Empress traces the rise of Heavenlight, a seventh-century Chinese woman who becomes its first and only female emperor, Empress Wu Zetian. Shan Sa takes us through Heavenlight’s life, from (bizarrely enough) the womb to her death. Her parents are born noble but rule a humble household (well humble in comparison to the monstrosity of the emperor’s palace), her mother cold and distant. Her father dies when she is young and her family is ill-treated by his clan (she is his second wife).

Heavenlight is an unusual girl for her time – a tomboy. For her ninth birthday, she receives armour from her father, and another sends a falcon. And she attracts the attention of a general who sends her to the Emperor Eternal Ancestors’ court, and given the rank of Talented One of the fifth rank, now officially overtaking the rest of her clan.

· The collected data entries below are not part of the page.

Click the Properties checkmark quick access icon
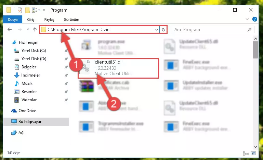 coord(20,10)
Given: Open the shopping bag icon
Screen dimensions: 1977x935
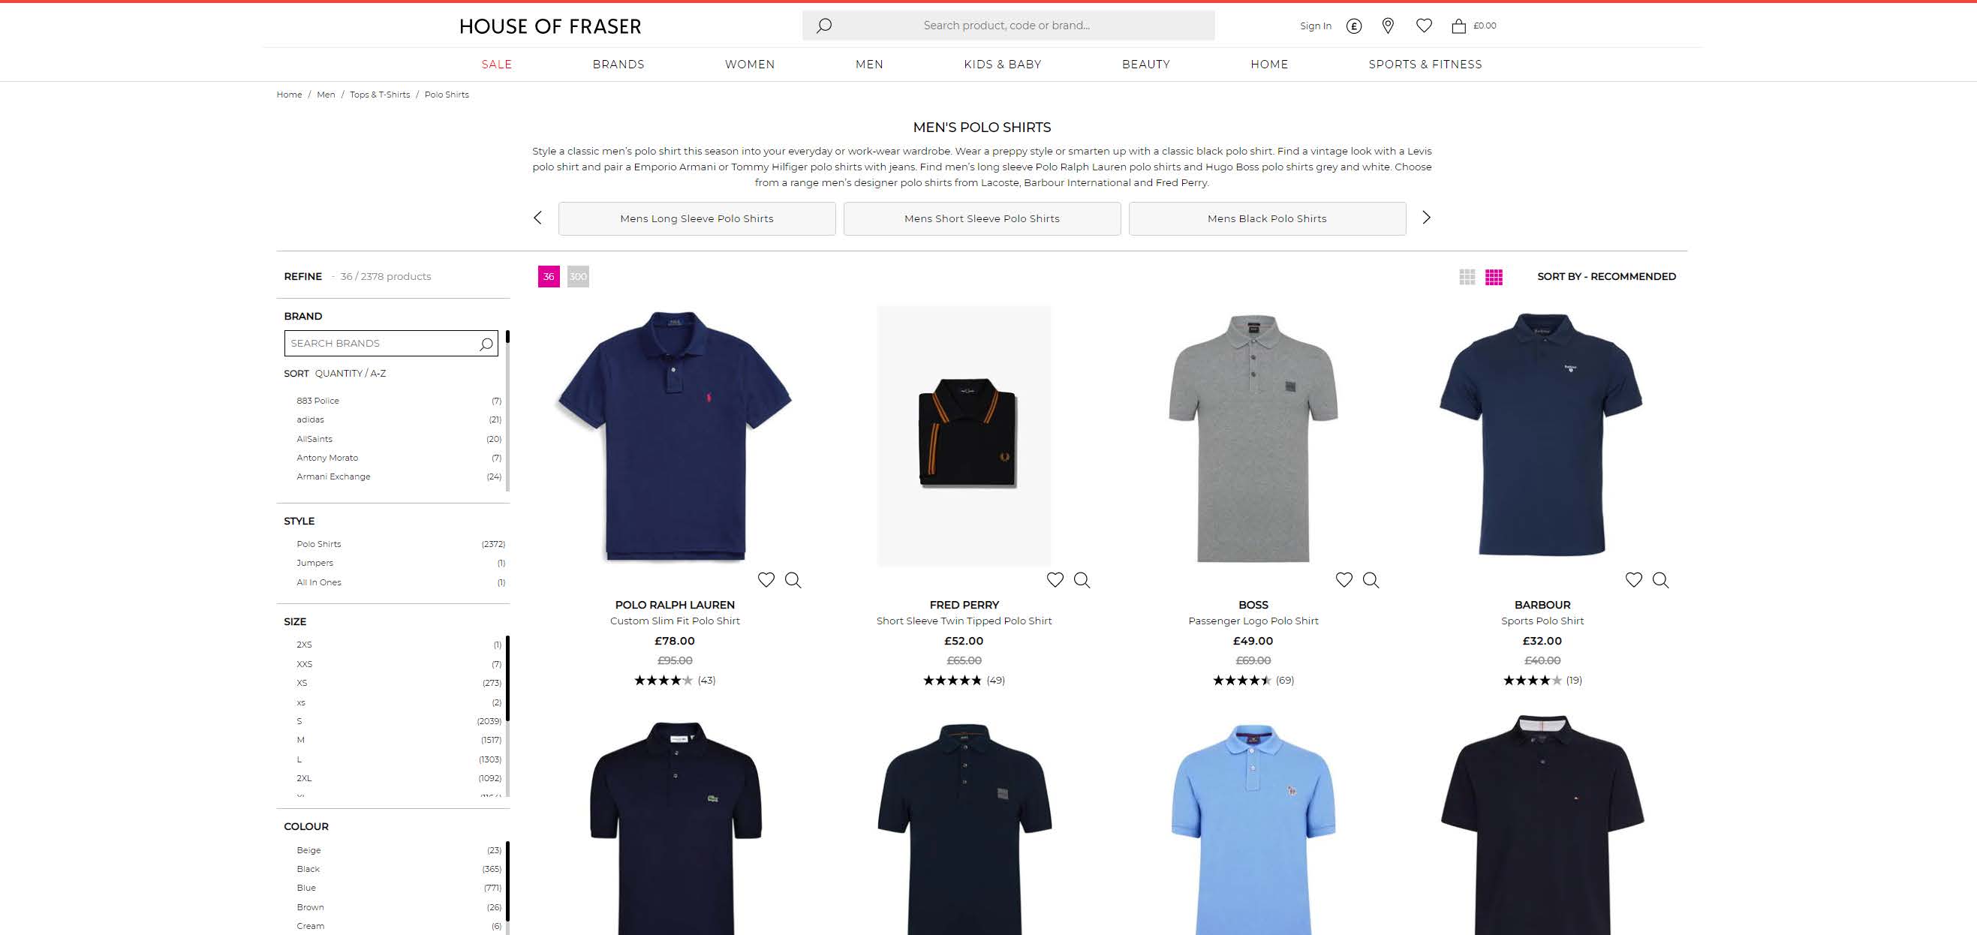Looking at the screenshot, I should coord(1458,25).
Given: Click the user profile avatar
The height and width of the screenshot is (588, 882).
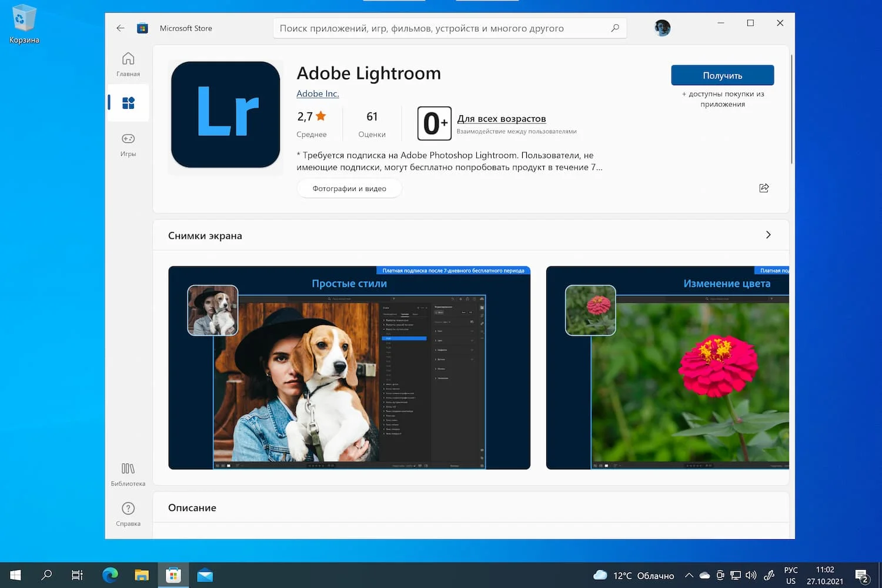Looking at the screenshot, I should coord(662,28).
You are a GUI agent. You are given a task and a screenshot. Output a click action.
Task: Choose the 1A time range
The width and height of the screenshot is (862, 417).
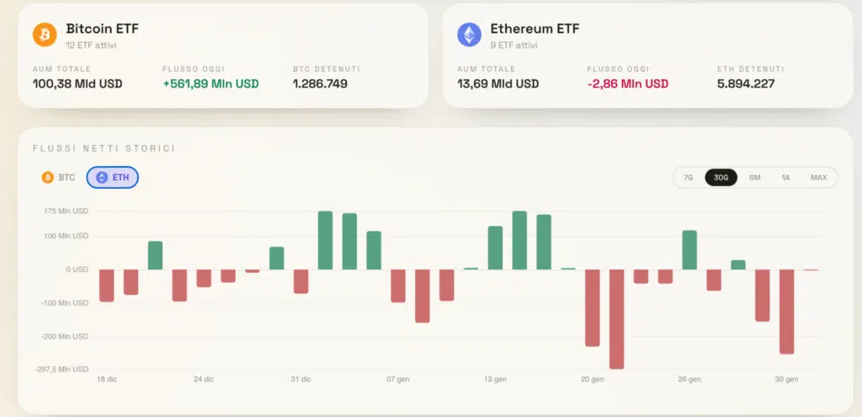(785, 178)
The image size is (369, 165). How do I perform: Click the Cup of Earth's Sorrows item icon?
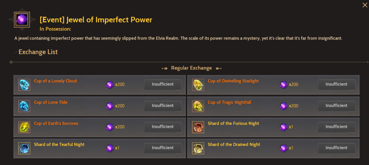tap(24, 127)
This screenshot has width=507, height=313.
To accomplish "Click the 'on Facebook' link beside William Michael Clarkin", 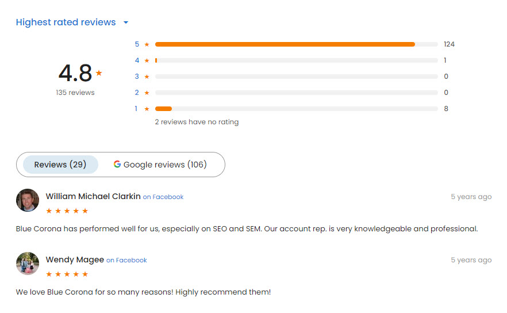I will 163,197.
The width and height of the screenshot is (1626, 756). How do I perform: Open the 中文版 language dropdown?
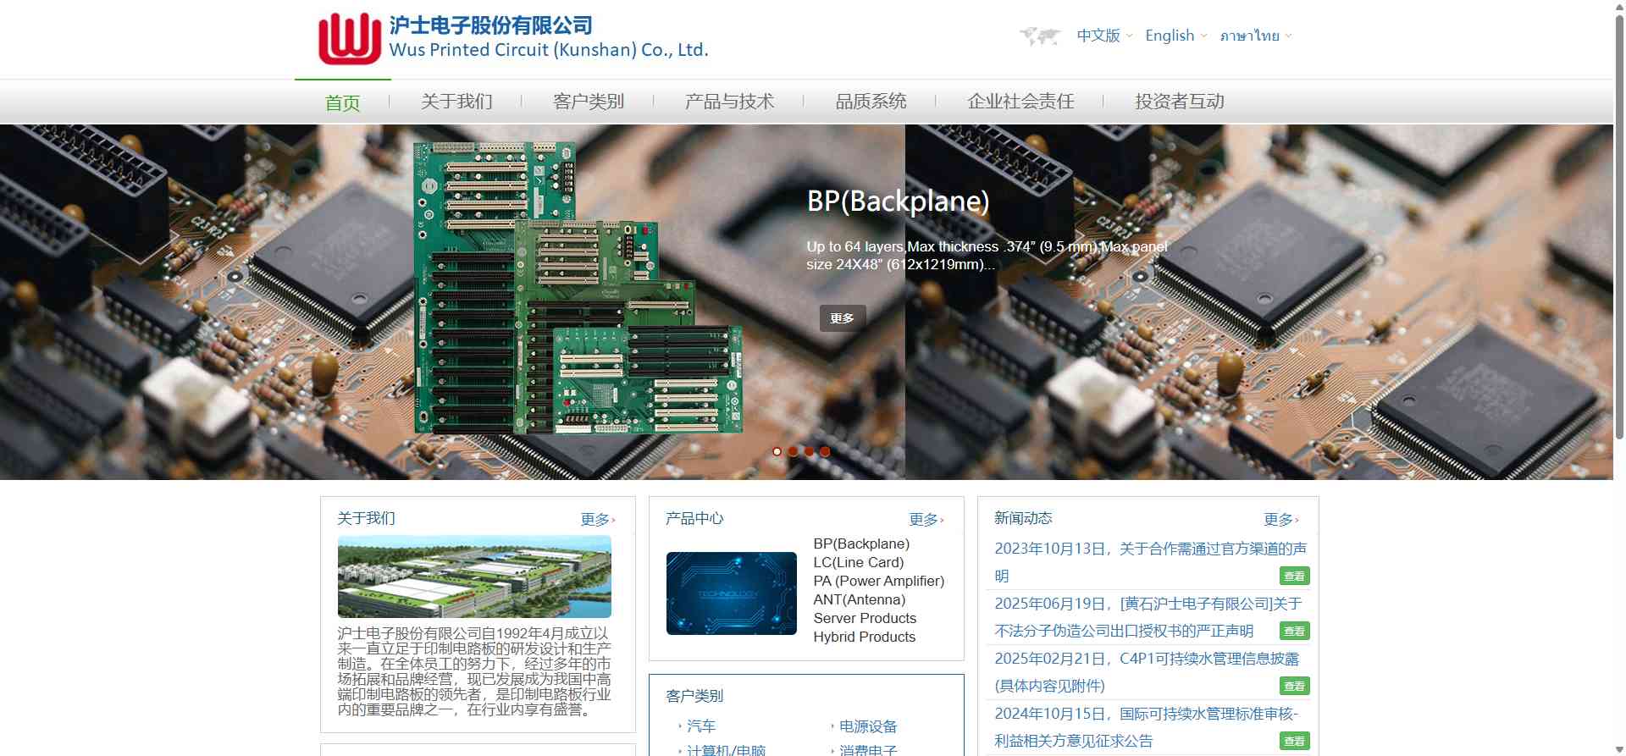pyautogui.click(x=1103, y=36)
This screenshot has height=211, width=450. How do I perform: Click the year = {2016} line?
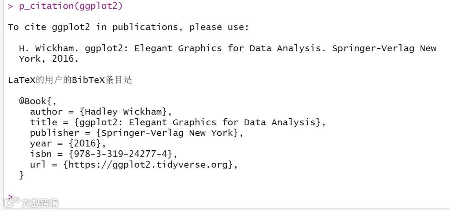pos(68,144)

Being the nonconformist she is, unlike the rest of the women there, interested only in cramming themselves with food (the Court liked fat women) and gossiping, Heavenlight finds refuge in books, visiting the Inner Institute of Letters where learned eunuchs gave lessons:

“Books became wings that bore me far away from the Palace. The annals of former dynasties tore me from the immobility of the present. I lived in those vanished kingdoms and I took part in plots, galloped across battlefields, and shared in the rise and fall of heroes.”

It is her less than ‘feminine’ ways, especially her skill with horses, that makes her stand out and allows her to make friends with Little Phoenix, who is the King of Jin and one of the grandsons of the Emperor (I think – the hierarchy is confusing). Heavenlight and Little Phoenix (who is three years younger) grow up together and eventually become lovers. And though not not a direct heir, through some chance of fate, Little Phoenix becomes the Emperor of China. Heavenlight’s intellect and wiles helps him maneuver his way through all the politicking and seal his power. And she eventually wrangles her way to become Empress. She is ruthless and doesn’t hesitate in delivering punishments (sometimes death) where she thinks it necessary.

Heavenlight’s story is a fascinating one. Despite being surrounded by plenty of supporting characters, she is lonely and struggles to keep her place (and that of the emperor) as all that wrangling for succession plays out.

“There was still the Tang dynasty and its vast provinces. The millions of souls in the Empire had become a huge family in which I was the embodiment of an energetic and authoritarian mother.”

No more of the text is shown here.